● **DOCUMENT SECTION**
The mobile device 21 negotiates a point-to-point security association, specifying a cryptographic ciphersuite and a unique encryption key 27, with the management server 28. In one example, the point-to-point encryption key 27 is an AES encryption key. The negotiated security association that includes encryption key 27 enables secure point-to-point communication between the mobile device 21 and the management server 28 over connection 23. Each different mobile device 21 must negotiate a different security association that includes a unique encryption key 27 with the management server 28.
The point-to-point encryption key 27 may be used for encrypting control data that needs to be transferred between the mobile device 21 and management server 28. The point-to-point encryption key 29 may be used for encrypting control data that needs to be transferred between the management server 28 and personal client 40. For example, the control data may include login information and transaction routing information.
An end-to-end security association, specifying a cryptographic ciphersuite and a unique encryption key 46, is negotiated between the mobile device 21 and the personal client 40. In one example, the end-to-end encryption key 46 is an AES encryption key. The end-to-end encryption key 46 is used for encrypting transaction payloads transferred between personal client 40 and mobile device 21. For example, the end-to-end encryption key 46 may be used for encrypting the content of emails, files, file path names, contacts, notes, calendars, electronic documents and any other type of data that needs to be securely transferred between mobile device and the PC. The end-to-end encryption key 46 is only known by the mobile device 21 and the personal client 40. Data encrypted using the end-to-end key 46 cannot be decrypted by the management server 28.

● **BRIEF 1**
Answer these questions about the encryption key passage:
(a) In one example, what kind of key is the point-to-point encryption key 27?
(b) What two kinds of control data does the passage give as examples?
(c) Which party cannot decrypt data encrypted with the end-to-end key 46?
● **BRIEF 2**
Carry on the encryption key passage, starting after its last sentence.

● **MATERIAL SHOWN**
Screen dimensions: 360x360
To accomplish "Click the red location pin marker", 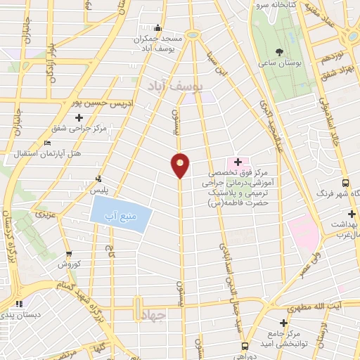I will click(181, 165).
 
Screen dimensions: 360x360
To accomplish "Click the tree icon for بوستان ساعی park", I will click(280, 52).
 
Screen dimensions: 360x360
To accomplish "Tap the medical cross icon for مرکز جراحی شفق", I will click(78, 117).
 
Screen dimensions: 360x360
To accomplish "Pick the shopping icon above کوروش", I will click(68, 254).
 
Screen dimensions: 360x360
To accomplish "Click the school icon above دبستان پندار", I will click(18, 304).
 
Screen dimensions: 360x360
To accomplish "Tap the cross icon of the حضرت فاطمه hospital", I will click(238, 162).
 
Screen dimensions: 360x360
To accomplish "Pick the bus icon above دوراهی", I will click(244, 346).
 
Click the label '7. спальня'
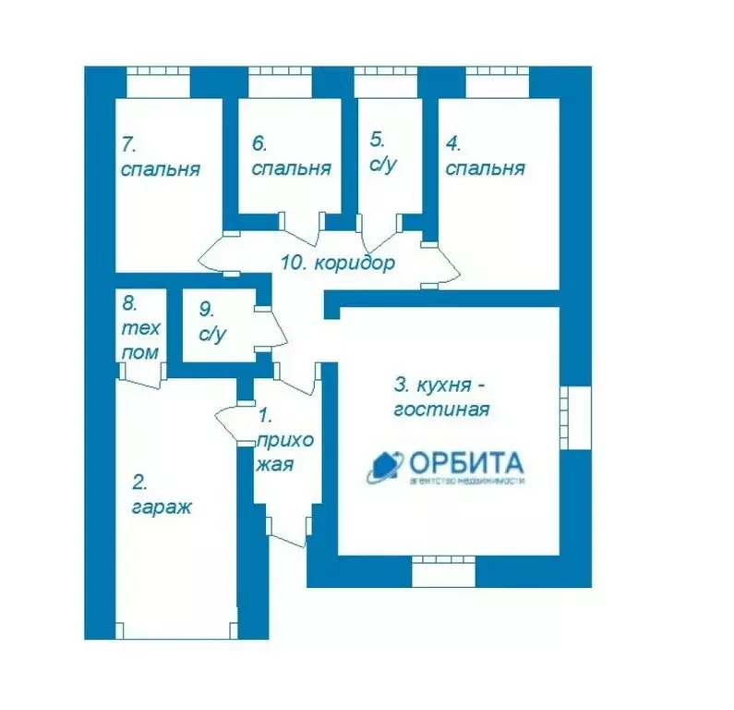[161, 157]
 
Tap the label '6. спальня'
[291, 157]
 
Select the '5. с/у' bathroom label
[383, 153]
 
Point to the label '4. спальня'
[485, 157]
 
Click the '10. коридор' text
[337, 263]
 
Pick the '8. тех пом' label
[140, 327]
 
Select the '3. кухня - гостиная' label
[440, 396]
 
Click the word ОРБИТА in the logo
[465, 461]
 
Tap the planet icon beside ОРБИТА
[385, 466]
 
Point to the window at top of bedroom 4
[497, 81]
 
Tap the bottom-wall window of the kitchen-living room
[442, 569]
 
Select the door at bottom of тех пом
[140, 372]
* * *
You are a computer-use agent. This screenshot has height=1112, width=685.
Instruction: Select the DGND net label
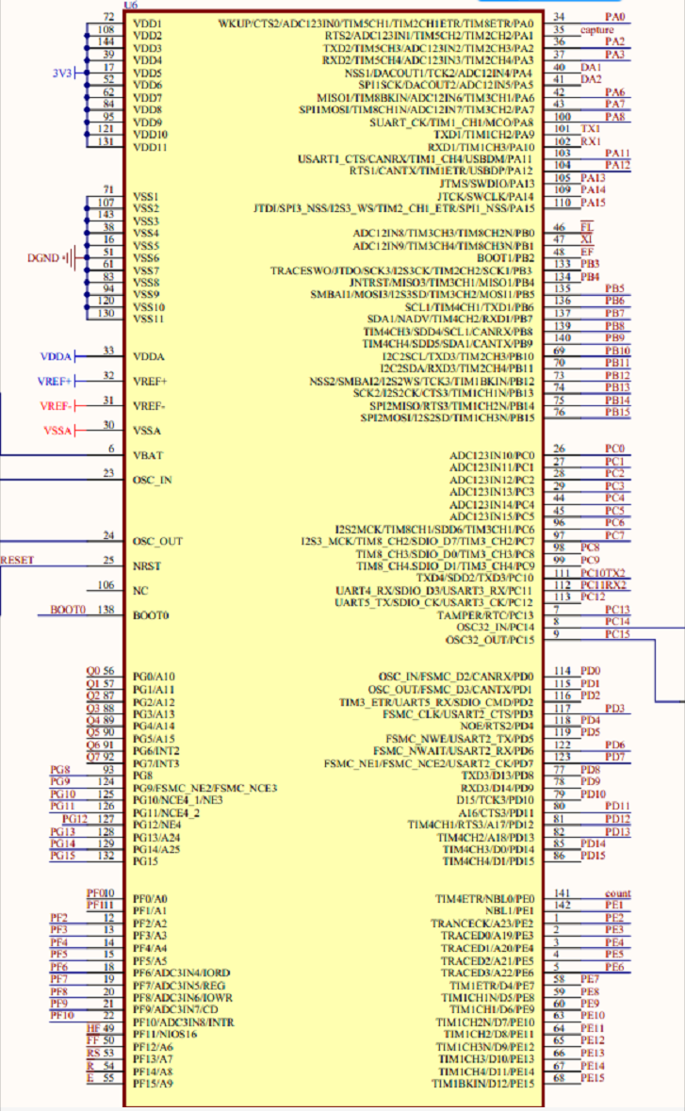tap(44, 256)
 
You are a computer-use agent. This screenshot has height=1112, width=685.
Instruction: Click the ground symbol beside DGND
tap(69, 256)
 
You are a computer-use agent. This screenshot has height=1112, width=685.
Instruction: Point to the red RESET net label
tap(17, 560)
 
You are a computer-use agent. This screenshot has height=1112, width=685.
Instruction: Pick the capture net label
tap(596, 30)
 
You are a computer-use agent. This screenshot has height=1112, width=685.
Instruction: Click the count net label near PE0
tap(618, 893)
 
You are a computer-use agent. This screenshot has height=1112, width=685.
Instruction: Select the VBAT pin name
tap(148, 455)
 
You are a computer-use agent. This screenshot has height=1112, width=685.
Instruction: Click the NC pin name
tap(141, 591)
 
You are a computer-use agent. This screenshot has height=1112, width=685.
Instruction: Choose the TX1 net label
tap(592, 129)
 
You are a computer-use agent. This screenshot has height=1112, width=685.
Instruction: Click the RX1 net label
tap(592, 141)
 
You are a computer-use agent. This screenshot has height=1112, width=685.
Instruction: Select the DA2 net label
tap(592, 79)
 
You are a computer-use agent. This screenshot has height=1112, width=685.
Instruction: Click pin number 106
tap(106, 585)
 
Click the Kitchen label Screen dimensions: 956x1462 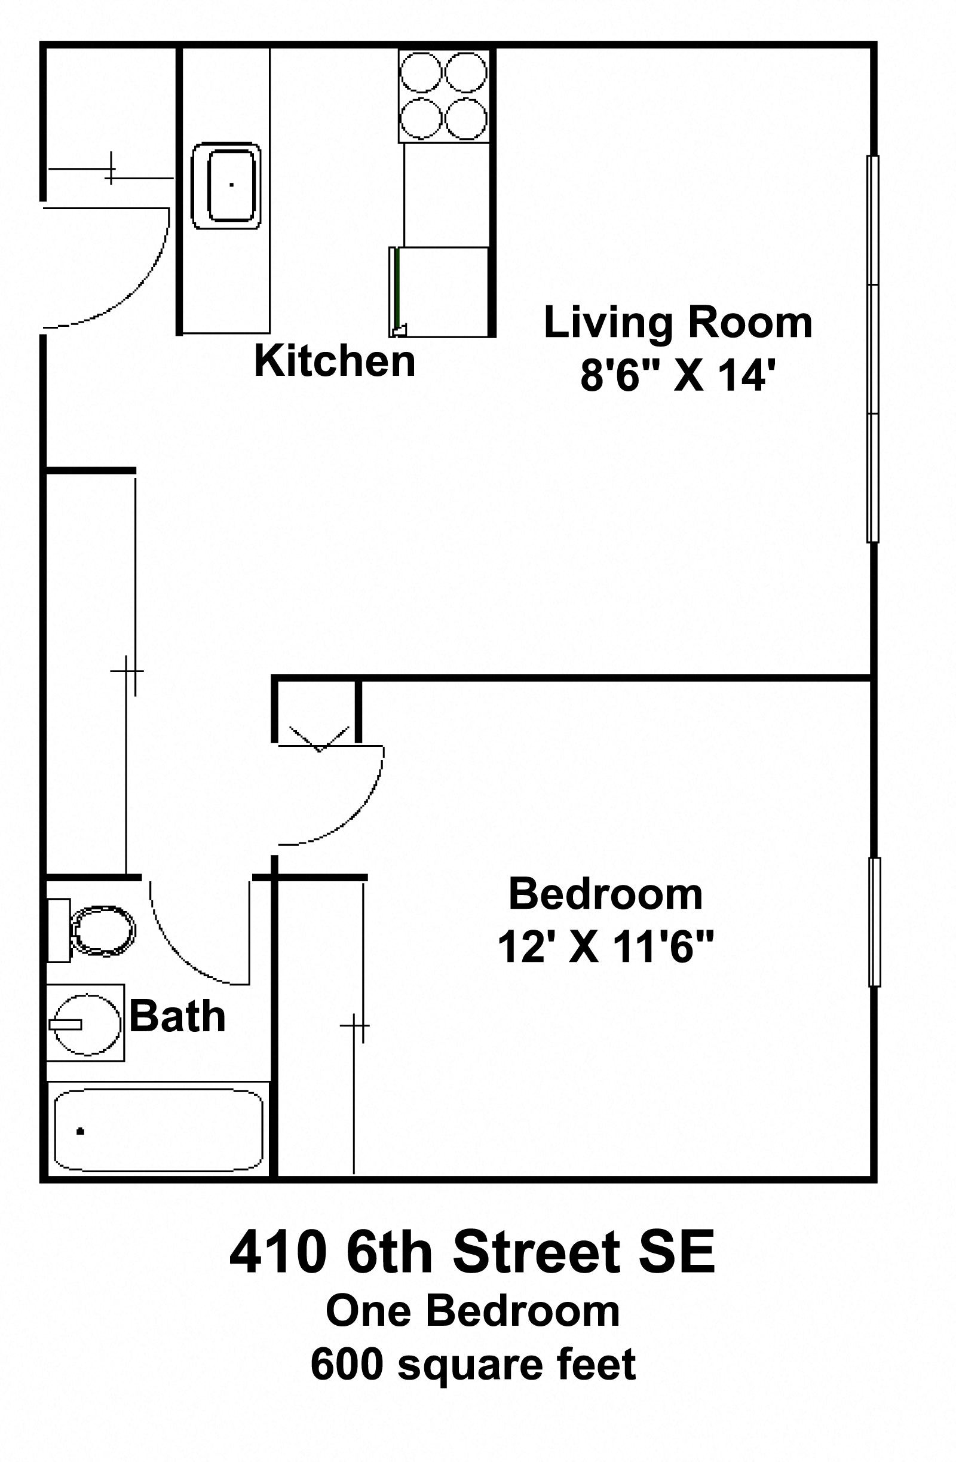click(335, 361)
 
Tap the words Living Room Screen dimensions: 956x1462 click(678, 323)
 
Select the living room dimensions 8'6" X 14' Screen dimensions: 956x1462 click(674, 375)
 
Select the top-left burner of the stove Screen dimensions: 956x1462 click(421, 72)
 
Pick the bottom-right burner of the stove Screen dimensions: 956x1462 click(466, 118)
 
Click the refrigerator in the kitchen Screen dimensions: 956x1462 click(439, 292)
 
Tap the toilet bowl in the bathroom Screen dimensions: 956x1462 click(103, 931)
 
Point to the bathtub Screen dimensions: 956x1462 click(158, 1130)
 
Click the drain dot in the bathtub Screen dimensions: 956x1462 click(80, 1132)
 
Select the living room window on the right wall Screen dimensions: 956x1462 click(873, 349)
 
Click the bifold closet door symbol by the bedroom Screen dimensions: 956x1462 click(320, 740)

● **EXPECTED OUTPUT 1**
(a) An AES encryption key.
(b) Login information and transaction routing information.
(c) The management server 28.

● **EXPECTED OUTPUT 2**
The management server 28 decrypts the portion 63A of the transaction 60 encrypted using the point-to-point encryption key 27. Since server 28 does not have encryption key 46, portion 65 is not decrypted. The management server 28 decodes any unencrypted data 61A and the decrypted point-to-point data 63A to determine how to process the synchronization transaction 60A. Part of the processing may include re-encrypting some or all of the decrypted data 63A back into point-to-point encrypted data 63B using encryption key 29. The management server 28 may also modify or add to the unencrypted data 61A to generate new unencrypted data 61B. The unencrypted data 61B and the re-encrypted point-to-point data 63B are combined with the end-to-end encrypted data 65 to generate new synchronization transaction 60B. The transaction 60B is transported to personal client 40 over the connection 25.
The personal client 40 decrypts the point-to-point encrypted data 63B using the encryption key 29 and decrypts the end-to-end encrypted data 65 using the encryption key 46. The personal client 40 obtains email messages 62 from the mailbox 44 pursuant to the decrypted instructions in synchronization transaction 60B. The personal client 40 encrypts the content of the email messages 62 using the end-to-end encryption key 46.
The personal client 40 generates a response transaction 66A that may attach an envelope 64A to the end-to-end encrypted email messages 62. The envelope 64A may contain communication parameters identifying transaction 66A as a response to the synchronization transaction 60B and may contain other message parameters such as the size of the email messages 62.
Some or all of the envelope 64A may be encrypted using the point-to-point encryption key 29. The personal client 40 then sends message 66A to the management server 28. The management server 28 decrypts the envelope 64A using the point-to-point encryption key 29 and processes the decrypted data necessary for forwarding the response transaction 66A to the mobile device 21. The payload 62 in the response transaction 66A is not decrypted since the management server 28 does not have access to end-to-end key 46.
The management server 28 re-encrypts some or all of the information in envelope 64A into envelope 64B. The envelope 64B is re-encrypted using the point-to-point key 27. A response message 66B is generated that includes the envelope 64B and end-to-end encrypted payload 62.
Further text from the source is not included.